Mustapha Salma Ould Sidi Mouloud, the dissident who had been banned by the Polisario for having publicly supported the Moroccan autonomy plan for Western Sahara, has started a hunger strike. The reason? To exact his right to reunite with his family detained in the Tindouf camps, the Polisario front headquarters in Algeria.
The former head of the Polisario security was expelled from Algerian territory and deported to Mauritania some two and a half year ago.
Under the guarantee of the High Commissioner for Refugees, he then obtained a promise that his case will be speedily settled.
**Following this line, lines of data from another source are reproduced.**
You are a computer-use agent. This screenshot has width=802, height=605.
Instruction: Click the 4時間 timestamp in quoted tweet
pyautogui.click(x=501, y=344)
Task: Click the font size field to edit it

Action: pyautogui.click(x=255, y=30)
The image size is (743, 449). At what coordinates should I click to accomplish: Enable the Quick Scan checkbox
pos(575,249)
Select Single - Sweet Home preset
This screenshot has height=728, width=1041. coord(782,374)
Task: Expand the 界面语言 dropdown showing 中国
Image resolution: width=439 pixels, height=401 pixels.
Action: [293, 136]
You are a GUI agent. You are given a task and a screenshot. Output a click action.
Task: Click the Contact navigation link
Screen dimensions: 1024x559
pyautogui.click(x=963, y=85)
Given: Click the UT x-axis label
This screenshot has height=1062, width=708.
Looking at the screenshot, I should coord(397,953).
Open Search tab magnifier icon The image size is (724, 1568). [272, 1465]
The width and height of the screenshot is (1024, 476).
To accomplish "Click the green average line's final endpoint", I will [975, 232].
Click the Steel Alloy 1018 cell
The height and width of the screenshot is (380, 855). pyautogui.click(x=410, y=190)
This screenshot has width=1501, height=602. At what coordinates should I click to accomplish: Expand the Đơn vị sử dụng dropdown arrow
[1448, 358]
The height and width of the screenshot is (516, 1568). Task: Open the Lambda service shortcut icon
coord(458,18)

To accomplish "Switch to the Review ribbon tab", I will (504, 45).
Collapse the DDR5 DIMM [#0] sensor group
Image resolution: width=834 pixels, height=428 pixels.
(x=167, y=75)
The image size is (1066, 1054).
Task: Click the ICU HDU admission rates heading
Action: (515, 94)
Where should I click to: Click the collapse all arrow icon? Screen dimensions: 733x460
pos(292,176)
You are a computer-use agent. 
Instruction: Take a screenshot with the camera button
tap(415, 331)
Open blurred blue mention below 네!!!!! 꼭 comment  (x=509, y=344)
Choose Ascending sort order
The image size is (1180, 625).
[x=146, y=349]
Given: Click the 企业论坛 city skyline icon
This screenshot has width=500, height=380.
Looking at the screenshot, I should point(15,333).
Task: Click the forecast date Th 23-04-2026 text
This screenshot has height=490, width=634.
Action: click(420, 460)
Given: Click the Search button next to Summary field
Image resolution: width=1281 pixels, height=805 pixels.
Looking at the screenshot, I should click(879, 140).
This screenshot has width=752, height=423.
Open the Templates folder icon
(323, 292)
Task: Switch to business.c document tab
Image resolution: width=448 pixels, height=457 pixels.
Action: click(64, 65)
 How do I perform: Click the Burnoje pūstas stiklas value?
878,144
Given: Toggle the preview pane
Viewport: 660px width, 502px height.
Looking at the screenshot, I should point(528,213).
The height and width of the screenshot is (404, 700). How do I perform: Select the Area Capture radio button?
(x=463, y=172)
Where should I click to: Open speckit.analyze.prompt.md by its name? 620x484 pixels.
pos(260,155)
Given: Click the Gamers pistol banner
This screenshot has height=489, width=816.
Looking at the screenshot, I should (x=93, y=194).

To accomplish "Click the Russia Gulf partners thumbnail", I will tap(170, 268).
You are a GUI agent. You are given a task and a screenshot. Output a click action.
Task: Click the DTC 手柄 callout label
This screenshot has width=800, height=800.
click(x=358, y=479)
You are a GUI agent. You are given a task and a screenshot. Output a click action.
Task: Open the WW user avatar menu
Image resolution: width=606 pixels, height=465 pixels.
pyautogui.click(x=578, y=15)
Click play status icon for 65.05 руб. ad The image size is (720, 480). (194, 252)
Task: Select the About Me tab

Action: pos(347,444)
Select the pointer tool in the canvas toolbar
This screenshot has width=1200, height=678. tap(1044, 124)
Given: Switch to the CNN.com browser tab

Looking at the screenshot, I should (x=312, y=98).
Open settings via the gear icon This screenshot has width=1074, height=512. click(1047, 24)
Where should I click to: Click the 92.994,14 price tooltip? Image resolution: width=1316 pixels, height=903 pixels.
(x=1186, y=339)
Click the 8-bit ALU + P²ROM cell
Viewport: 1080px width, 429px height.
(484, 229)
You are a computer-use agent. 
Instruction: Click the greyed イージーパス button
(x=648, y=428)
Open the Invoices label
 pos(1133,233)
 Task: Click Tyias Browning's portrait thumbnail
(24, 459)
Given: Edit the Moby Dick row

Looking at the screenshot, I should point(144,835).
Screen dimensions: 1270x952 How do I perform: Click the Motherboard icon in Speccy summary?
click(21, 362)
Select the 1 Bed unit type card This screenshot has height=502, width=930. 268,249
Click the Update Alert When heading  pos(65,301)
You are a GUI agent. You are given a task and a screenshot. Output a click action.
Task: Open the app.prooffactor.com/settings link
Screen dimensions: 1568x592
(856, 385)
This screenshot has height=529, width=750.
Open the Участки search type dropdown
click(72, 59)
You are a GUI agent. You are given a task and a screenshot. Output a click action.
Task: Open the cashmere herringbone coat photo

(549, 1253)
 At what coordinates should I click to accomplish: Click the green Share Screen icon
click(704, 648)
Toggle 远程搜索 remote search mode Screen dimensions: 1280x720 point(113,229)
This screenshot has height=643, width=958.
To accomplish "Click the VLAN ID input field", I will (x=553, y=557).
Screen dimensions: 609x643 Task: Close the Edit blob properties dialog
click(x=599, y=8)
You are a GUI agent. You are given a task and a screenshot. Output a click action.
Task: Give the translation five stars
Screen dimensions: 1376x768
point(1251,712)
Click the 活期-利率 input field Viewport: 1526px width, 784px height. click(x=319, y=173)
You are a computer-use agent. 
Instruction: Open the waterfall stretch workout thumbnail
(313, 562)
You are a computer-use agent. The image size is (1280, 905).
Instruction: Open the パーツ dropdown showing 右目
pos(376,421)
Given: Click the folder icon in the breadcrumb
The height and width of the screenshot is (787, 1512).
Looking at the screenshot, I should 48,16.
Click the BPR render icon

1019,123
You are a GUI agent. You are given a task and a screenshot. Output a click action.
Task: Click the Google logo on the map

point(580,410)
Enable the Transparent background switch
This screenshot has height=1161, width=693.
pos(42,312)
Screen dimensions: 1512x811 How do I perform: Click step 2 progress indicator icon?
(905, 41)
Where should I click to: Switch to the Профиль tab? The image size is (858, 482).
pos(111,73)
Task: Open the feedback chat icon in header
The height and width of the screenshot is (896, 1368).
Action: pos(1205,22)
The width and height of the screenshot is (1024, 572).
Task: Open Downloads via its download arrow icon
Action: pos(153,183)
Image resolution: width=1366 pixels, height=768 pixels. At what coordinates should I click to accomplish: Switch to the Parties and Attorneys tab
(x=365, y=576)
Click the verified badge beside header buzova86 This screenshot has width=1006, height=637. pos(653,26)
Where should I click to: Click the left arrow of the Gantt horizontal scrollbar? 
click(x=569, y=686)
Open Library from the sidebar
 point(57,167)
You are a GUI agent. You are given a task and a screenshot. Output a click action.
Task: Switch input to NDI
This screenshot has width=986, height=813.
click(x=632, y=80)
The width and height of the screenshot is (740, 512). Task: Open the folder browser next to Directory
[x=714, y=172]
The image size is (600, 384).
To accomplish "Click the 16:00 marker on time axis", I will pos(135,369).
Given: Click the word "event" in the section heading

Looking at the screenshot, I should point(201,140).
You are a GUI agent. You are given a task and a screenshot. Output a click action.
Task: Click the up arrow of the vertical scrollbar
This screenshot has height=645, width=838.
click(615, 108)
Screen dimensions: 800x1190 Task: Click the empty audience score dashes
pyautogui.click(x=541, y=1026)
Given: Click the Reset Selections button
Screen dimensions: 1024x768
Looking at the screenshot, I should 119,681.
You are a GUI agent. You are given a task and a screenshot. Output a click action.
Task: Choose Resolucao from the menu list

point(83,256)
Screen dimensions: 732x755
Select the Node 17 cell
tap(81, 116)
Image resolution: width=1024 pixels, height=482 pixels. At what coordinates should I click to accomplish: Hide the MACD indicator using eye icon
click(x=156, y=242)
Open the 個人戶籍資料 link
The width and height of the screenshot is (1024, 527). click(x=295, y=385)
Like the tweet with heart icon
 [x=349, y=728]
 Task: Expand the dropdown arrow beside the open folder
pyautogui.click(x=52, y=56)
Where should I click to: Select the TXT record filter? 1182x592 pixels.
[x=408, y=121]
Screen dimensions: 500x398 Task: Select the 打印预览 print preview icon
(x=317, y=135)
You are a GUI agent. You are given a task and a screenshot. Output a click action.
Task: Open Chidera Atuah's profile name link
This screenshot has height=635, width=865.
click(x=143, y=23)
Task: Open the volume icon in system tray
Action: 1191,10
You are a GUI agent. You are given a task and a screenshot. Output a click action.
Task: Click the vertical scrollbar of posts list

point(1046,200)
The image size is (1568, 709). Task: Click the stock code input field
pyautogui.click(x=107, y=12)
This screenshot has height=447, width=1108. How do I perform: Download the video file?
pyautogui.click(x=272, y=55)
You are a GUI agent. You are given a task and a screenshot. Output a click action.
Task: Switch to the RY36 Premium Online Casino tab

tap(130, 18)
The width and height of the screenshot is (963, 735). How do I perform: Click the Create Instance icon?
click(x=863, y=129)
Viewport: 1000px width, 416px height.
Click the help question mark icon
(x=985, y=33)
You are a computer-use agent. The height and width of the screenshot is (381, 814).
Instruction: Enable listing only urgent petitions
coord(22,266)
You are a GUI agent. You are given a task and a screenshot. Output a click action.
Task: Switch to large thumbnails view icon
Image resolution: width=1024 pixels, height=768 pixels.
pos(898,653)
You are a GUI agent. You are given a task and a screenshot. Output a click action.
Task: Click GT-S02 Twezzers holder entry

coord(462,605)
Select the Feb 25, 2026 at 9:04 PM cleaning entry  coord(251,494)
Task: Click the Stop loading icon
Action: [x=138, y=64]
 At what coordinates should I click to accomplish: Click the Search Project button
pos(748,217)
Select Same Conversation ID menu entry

But since that time, Mustapha Salma has not seen anything coming.
The promise made by the UNHCR office in Nouakchott to find a solution to the situation was not honored. Since his coming to Mauritania in November 2010, Mustapha Salma’s repeated requests to reunite with his wife and children have remained unanswered. What makes things worse is that he does not have a passport and is therefore deprived of a basic right, the right to free movement.
Mustapha Salma’s plight started when he was taken prisoner by the Algeria-backed Front in September 2010, while he was returning to the Tindouf camps after a visit to his relatives in Morocco. Mustapha Salma had been detained and tortured for several weeks in the Polisario camps and was released at the calls of international human rights NGOs.
Under the combined pressure of the media and human rights advocates, the Algerian authorities had finally gave in. In November 2010 they ordered the Polisario leader, Mohamed Abdelaziz, to release the Sahrawi dissident. Algiers had thus defused the beginning of a scandal that it sought to avoid at all costs. But the humanitarian situation of Mustapha Salma, his wife and children remains unresolved.